**Exercise prompt**
Match the string "click" against each line below, and copy every line that matches.
___ Data provided
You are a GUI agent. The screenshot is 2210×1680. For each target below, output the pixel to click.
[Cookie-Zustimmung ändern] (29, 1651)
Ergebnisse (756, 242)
______
___ Data provided
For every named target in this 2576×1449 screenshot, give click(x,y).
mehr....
______
___ Data provided
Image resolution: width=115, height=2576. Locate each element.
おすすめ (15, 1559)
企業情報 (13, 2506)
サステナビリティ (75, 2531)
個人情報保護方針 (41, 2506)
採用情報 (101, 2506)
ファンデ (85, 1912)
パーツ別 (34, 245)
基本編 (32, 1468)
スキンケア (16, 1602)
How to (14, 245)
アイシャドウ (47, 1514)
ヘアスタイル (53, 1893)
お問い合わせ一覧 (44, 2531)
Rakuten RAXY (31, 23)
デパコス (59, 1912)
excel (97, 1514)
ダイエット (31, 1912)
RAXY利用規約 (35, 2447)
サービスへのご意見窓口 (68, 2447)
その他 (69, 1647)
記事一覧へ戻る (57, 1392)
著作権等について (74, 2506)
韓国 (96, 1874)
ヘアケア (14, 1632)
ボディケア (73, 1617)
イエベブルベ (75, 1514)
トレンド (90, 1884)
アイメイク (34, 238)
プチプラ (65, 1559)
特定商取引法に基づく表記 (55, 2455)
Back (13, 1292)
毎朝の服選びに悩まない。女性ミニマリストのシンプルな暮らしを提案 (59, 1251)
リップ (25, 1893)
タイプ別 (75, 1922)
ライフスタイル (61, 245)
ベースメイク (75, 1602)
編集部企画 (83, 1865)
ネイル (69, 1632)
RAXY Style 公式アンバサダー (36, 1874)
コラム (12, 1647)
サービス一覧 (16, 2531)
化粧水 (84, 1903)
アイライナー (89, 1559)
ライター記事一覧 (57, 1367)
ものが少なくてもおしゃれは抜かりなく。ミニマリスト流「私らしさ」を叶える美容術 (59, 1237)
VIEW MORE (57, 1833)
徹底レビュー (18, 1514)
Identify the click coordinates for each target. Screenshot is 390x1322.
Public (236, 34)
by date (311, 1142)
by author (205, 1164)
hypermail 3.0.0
______
**Answer**
You are a GUI agent. The screenshot is 2210×1680. For each target below, output the pixel to click.
For every named target in this 2576×1449 screenshot, give click(x,y).
Identify the click coordinates for each target. Screenshot is 390x1322.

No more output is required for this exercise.